Francia se derrumba ante Inglaterra: Rabiot revela la crisis final
La última noche de Didier Deschamps al mando de Francia acabó convertida en una especie de autopsia pública. En el césped, un 6-4 para Inglaterra en Miami. En el vestuario, palabras mucho más duras que el marcador.
Desde el primer silbatazo, Francia se descompuso. Cuatro goles encajados antes del descanso, una defensa en ruinas y un equipo sin alma. Inglaterra olió la sangre y castigó cada error, cada desajuste, cada segundo de desconexión de una selección que parecía haber dejado la cabeza en la derrota previa ante España.
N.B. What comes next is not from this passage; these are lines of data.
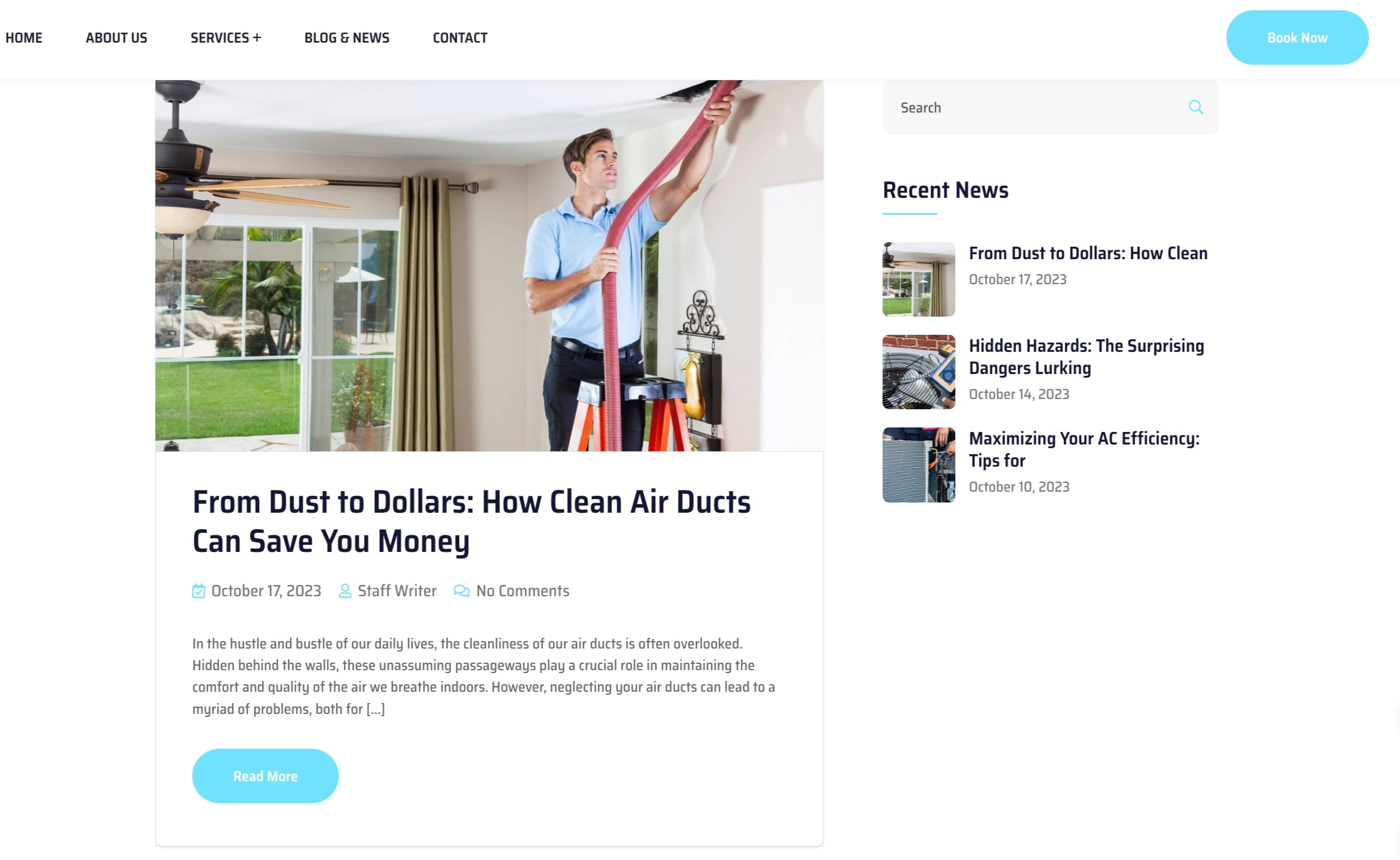This screenshot has width=1400, height=860.
Task: Click the Read More button on the article
Action: pos(265,776)
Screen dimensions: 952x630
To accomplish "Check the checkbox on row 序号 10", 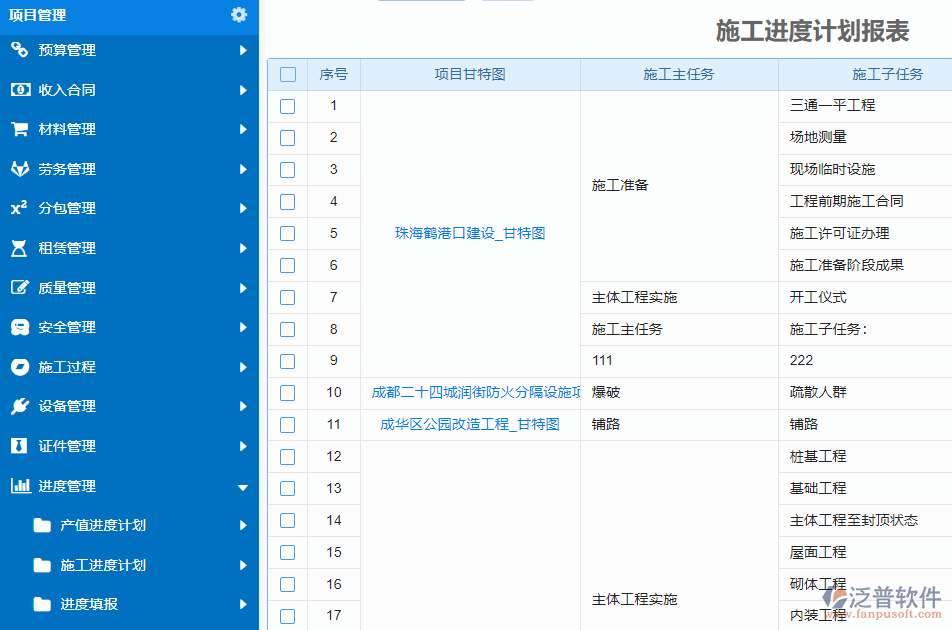I will (287, 392).
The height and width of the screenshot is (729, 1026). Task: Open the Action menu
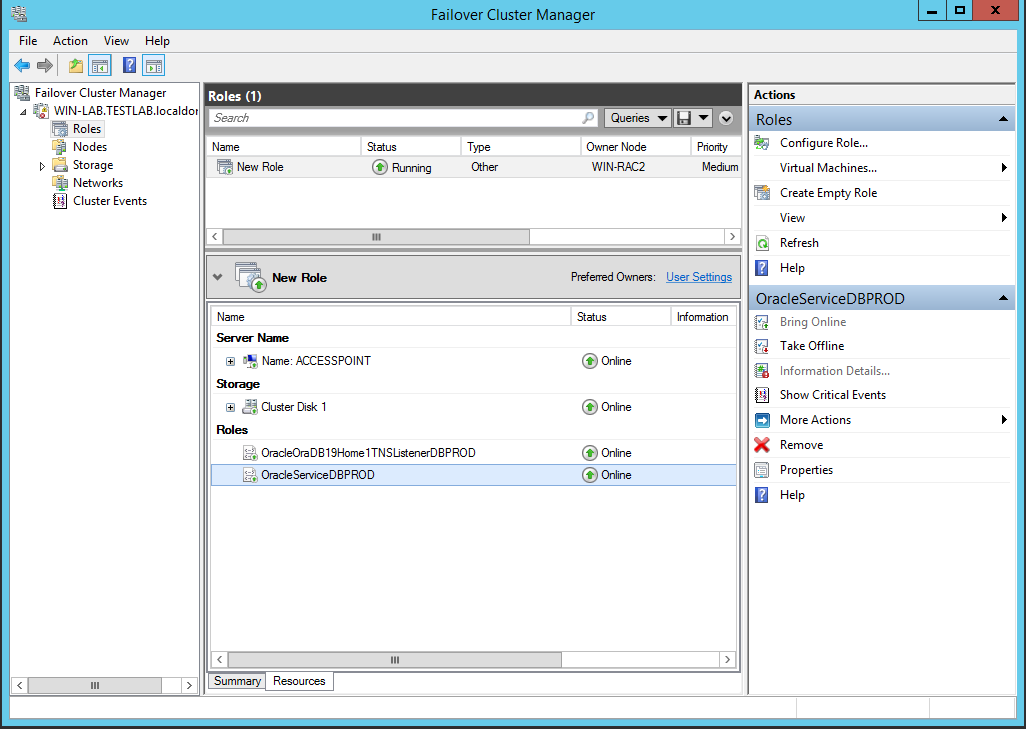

El partido por el tercer puesto ya había sido despojado de importancia por el propio seleccionador. Deschamps, en la víspera, fue claro: “England no quiere jugar este partido y nosotros tampoco”. Esa frase, casi de trámite, terminó sonando a profecía. Su equipo la llevó al extremo con una primera parte indolente, sin intensidad, sin orgullo.
En la banda, la tensión se hacía visible. Rayan Cherki protagonizó una bronca encendida con Deschamps durante una pausa para hidratación en la primera mitad. Gritos, gestos, miradas torcidas. La escena resumía un vestuario agotado, una relación desgastada, un ciclo que ya no daba más de sí.
En el campo, el caos. Francia se vio 4-0 abajo antes del descanso. Inglaterra jugaba con una soltura impropia de un partido de consolación. Cada transición parecía un castigo. Cada pérdida francesa, una invitación a la goleada. El marcador reflejaba algo más que un mal día: exhibía, en directo, las grietas de un proyecto que se apagaba.
Tras el descanso, el orgullo herido apareció al fin. Francia reaccionó, marcó cuatro goles, mostró algo de carácter. Pero el daño ya estaba hecho. El primer tiempo, directamente, la condenó. La remontada se quedó en intento, en maquillaje, en gesto tardío.
Adrien Rabiot no quiso suavizar nada. Al contrario, levantó la alfombra.
“Empezamos la primera parte de forma bastante vergonzosa”, lanzó el centrocampista de AC Milan en beIN SPORTS. “Vi comportamientos de algunos jugadores que nunca había visto. Es un poco decepcionante porque era el último partido para hacerlo bien en esta competición. Hay mucha decepción tras la derrota contra España, pero había trabajo que hacer hasta el final y no podemos conformarnos con un juego tan descuidado”.
No se quedó ahí. Rabiot explicó que en el descanso el grupo se encaró a sí mismo: “Hablamos en el entretiempo; nos dijimos que teníamos que mostrar orgullo, y fue mucho mejor en la segunda parte porque en la primera, algunos comportamientos fueron inaceptables”.
Sus palabras sonaron a acusación directa, a señalamiento interno. No era el típico discurso de compromiso vacío tras una derrota. Era un jugador importante cuestionando la actitud de parte del vestuario, en público, el mismo día que se cerraba la etapa del seleccionador que lo había recuperado para la élite internacional.
Mientras Francia se consumía en sus propios problemas, Inglaterra aprovechó el regalo. Sólida en el arranque, letal ante un rival desordenado, la selección de Thomas Tuchel se marchó del torneo con una goleada y con una sensación muy distinta: la de un grupo que, pese al golpe de la semifinal perdida, se marcha reforzado.
Declan Rice lo resumió con contundencia: “Este es el mejor grupo de England en mucho tiempo. Es un hecho. Nadie puede quitarnos eso. Creo que podemos estar orgullosos como grupo. Estamos destrozados por haber perdido esa semifinal”.
El contraste no pudo ser más evidente. De un lado, un vestuario que se reivindica pese a quedarse a las puertas de la final. Del otro, una selección que cierra un ciclo de 14 años bajo Deschamps con un partido caótico, tensiones al borde del campo y críticas cruzadas entre sus propios protagonistas.
El marcador dirá que fue un 6-4 espectacular en Miami. La historia recordará otra cosa: la noche en que la última Francia de Deschamps dejó al descubierto todas sus fisuras. Y ahora, con el banquillo vacío y la herencia en entredicho, la verdadera pregunta es qué tipo de selección nacerá de estos escombros.